● Source material:
━━━━

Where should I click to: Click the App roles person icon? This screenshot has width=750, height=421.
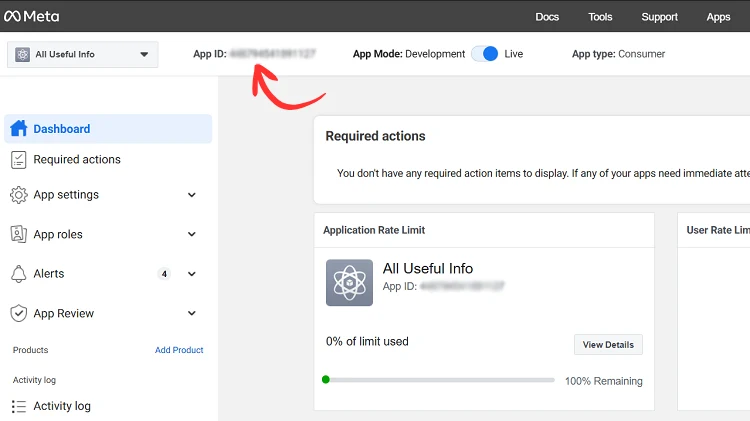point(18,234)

━━━━

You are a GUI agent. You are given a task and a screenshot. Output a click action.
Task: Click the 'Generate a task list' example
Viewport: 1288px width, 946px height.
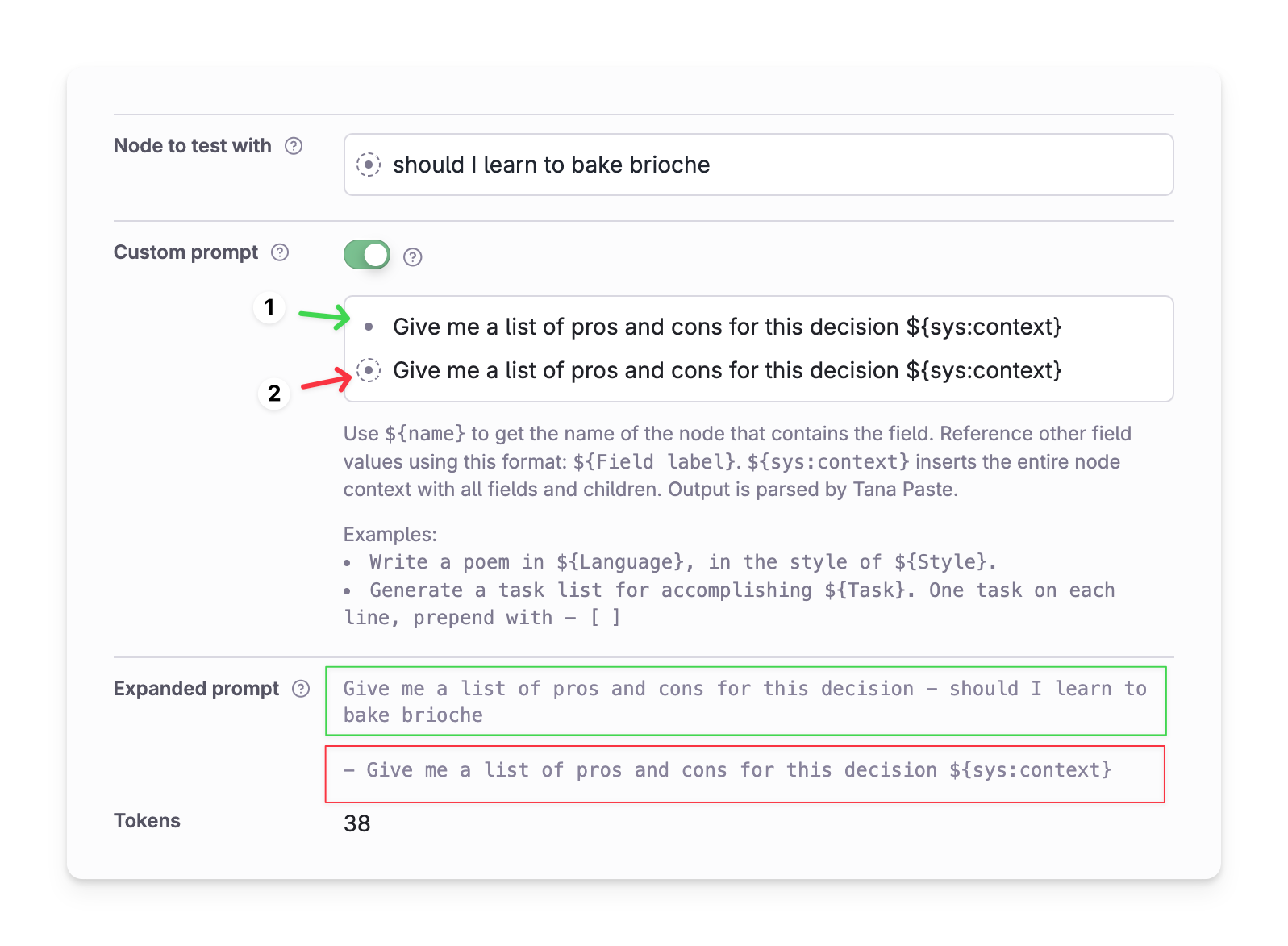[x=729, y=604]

━━━━

● Work required: If a line of the records above contains the word "task", count it; give only the total.

● Finished exercise: 2